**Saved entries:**
- - - -
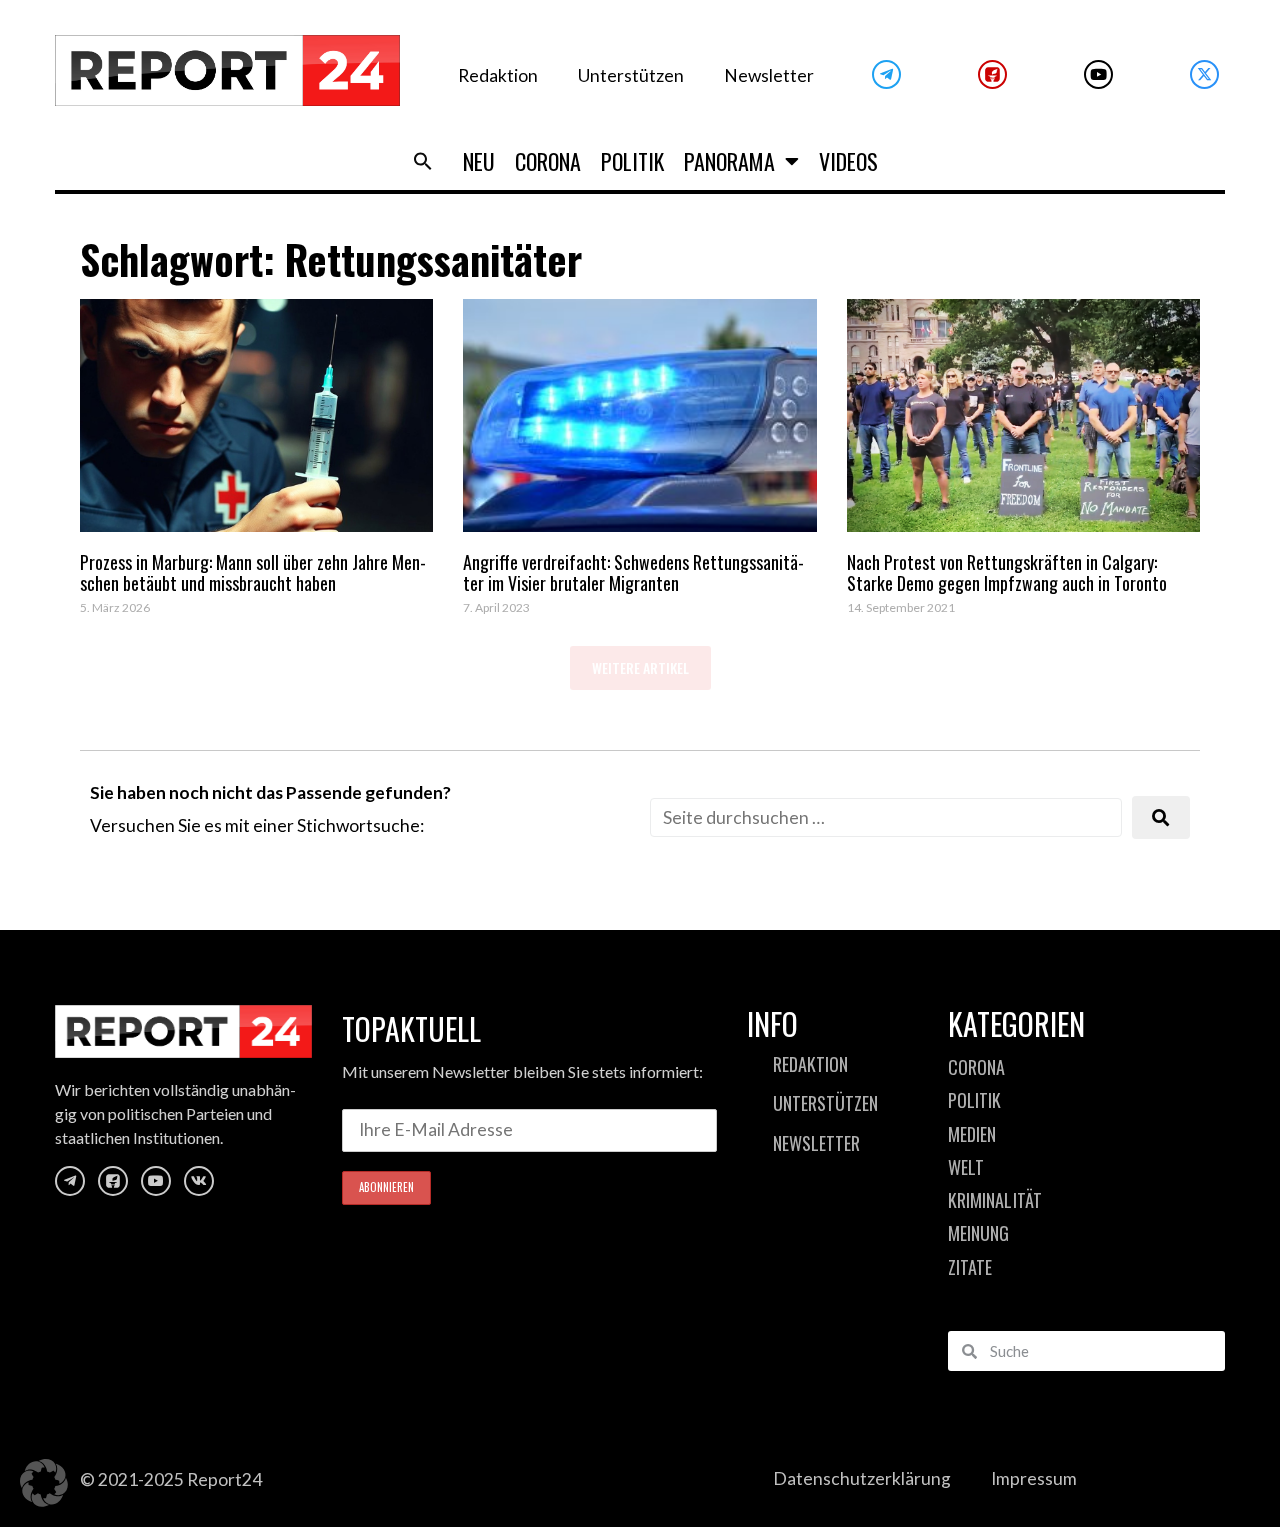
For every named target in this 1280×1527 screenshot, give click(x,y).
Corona (548, 161)
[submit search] (1161, 817)
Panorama (729, 161)
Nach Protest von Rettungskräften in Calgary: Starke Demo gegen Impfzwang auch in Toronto (1007, 573)
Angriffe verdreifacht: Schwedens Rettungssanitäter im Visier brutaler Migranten (633, 573)
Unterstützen (631, 75)
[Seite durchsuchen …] (886, 817)
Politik (632, 161)
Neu (479, 161)
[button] (423, 161)
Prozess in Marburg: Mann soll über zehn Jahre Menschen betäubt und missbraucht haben (253, 573)
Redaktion (498, 75)
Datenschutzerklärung (862, 1478)
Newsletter (769, 75)
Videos (848, 161)
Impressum (1034, 1478)
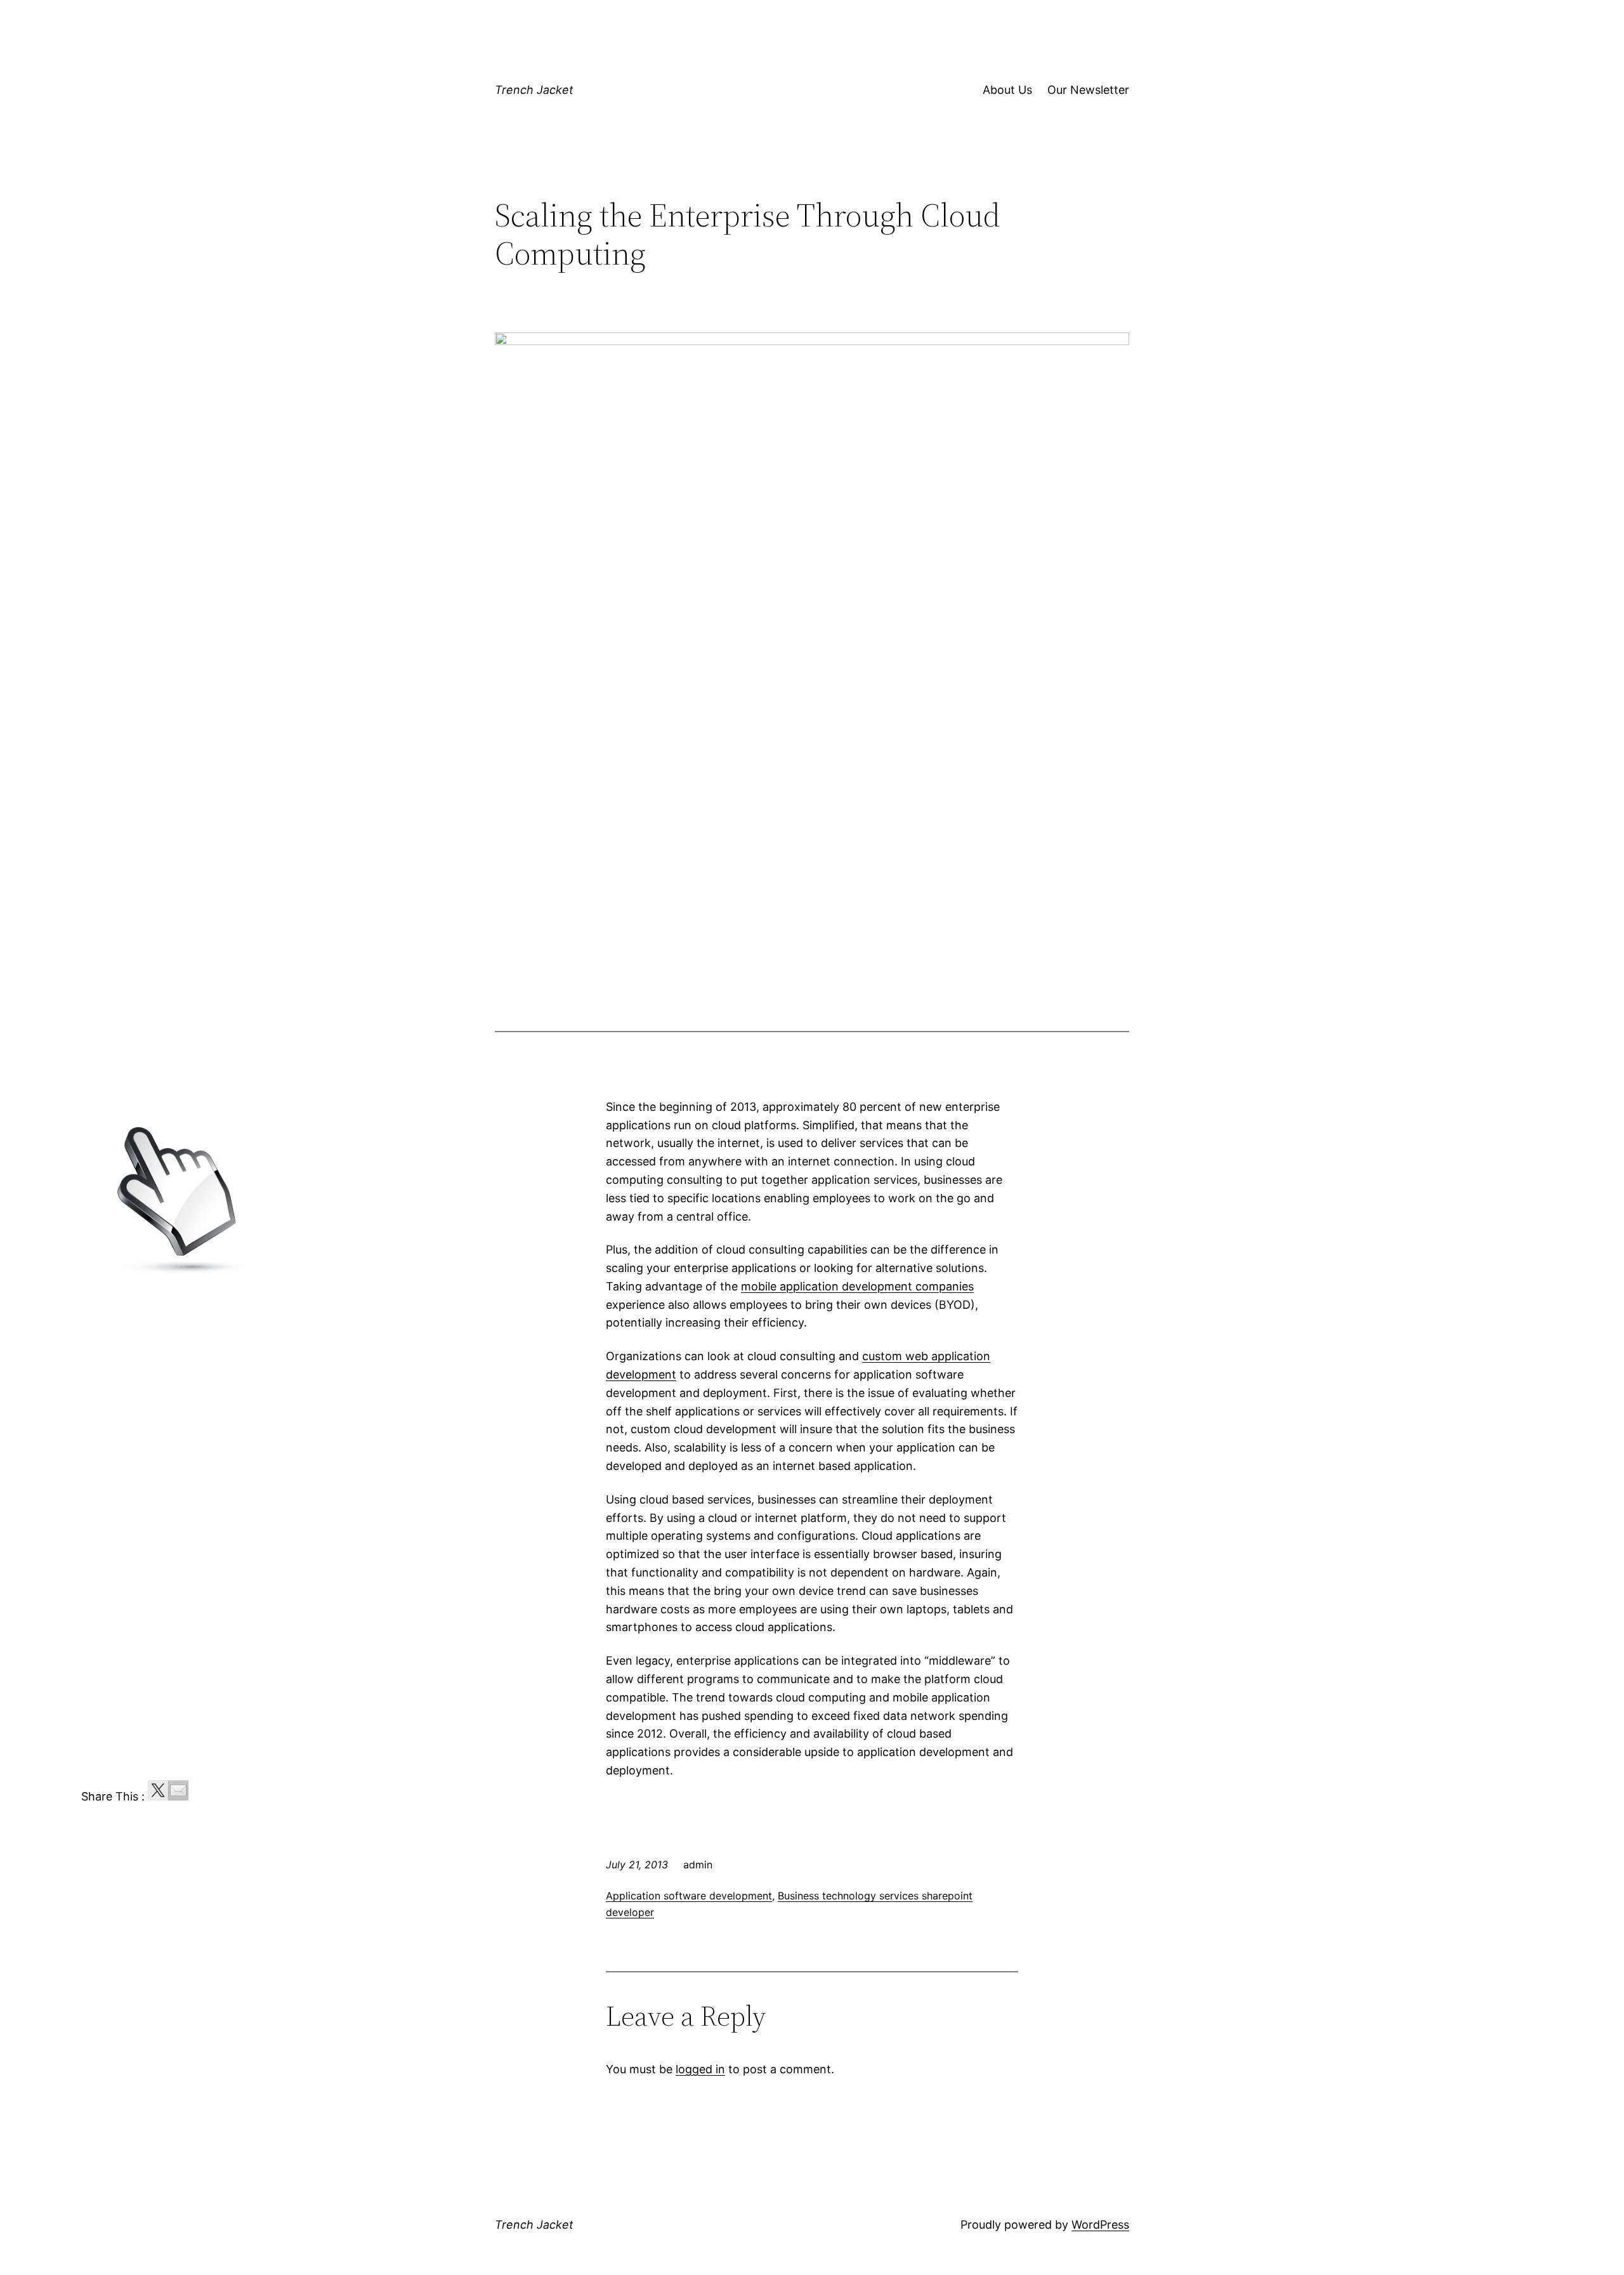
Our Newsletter (1088, 89)
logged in (700, 2069)
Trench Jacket (534, 89)
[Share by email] (178, 1790)
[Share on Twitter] (158, 1790)
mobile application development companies (857, 1286)
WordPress (1100, 2224)
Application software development (689, 1895)
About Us (1007, 89)
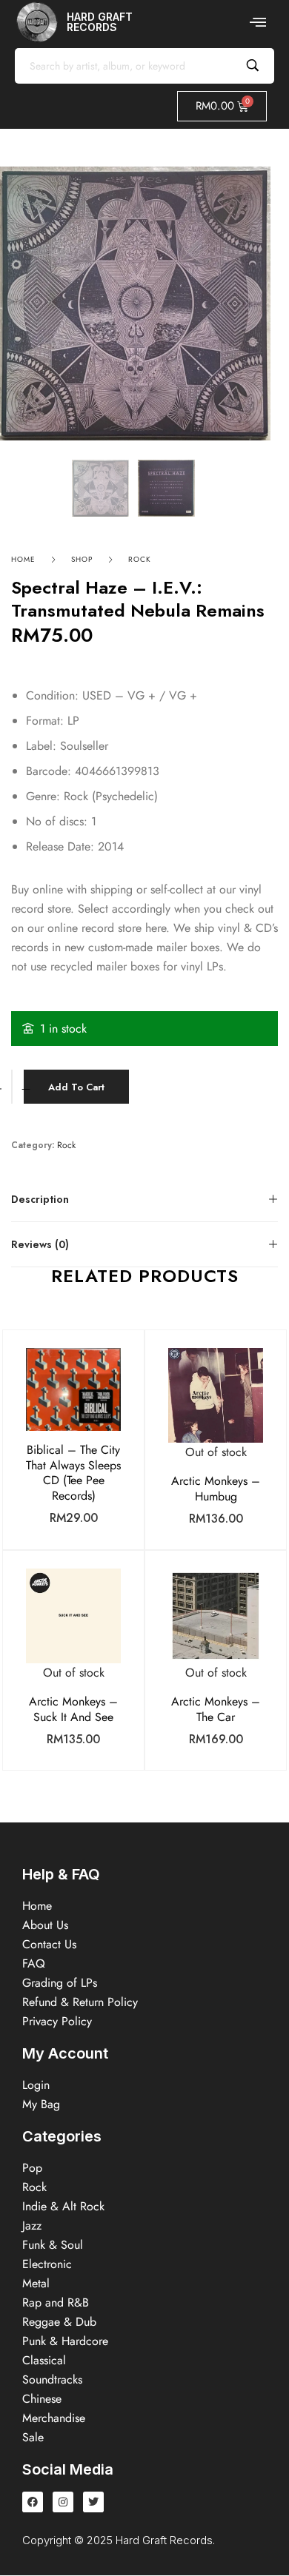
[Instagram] (63, 2502)
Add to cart (76, 1087)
- - - -
**Work instruction:**
Take each line from the records and copy it unchanged, leaving images out.

**Task solution:**
For every named target in this 1280×1527 screenshot, give click(x,y).
Corona (548, 161)
[submit search] (1161, 817)
Panorama (729, 161)
Nach Protest von Rettungskräften in Calgary: Starke Demo gegen Impfzwang auch in Toronto (1007, 573)
Angriffe verdreifacht: Schwedens Rettungssanitäter im Visier brutaler Migranten (633, 573)
Unterstützen (631, 75)
[Seite durchsuchen …] (886, 817)
Politik (632, 161)
Neu (479, 161)
[button] (423, 161)
Prozess in Marburg: Mann soll über zehn Jahre Menschen betäubt und missbraucht haben (253, 573)
Redaktion (498, 75)
Datenschutzerklärung (862, 1478)
Newsletter (769, 75)
Videos (848, 161)
Impressum (1034, 1478)
Our Newsletter (1088, 89)
logged in (700, 2069)
Trench Jacket (534, 89)
[Share by email] (178, 1790)
[Share on Twitter] (158, 1790)
mobile application development companies (857, 1286)
WordPress (1100, 2224)
Application software development (689, 1895)
About Us (1007, 89)
[Instagram] (63, 2502)
Add to cart (76, 1087)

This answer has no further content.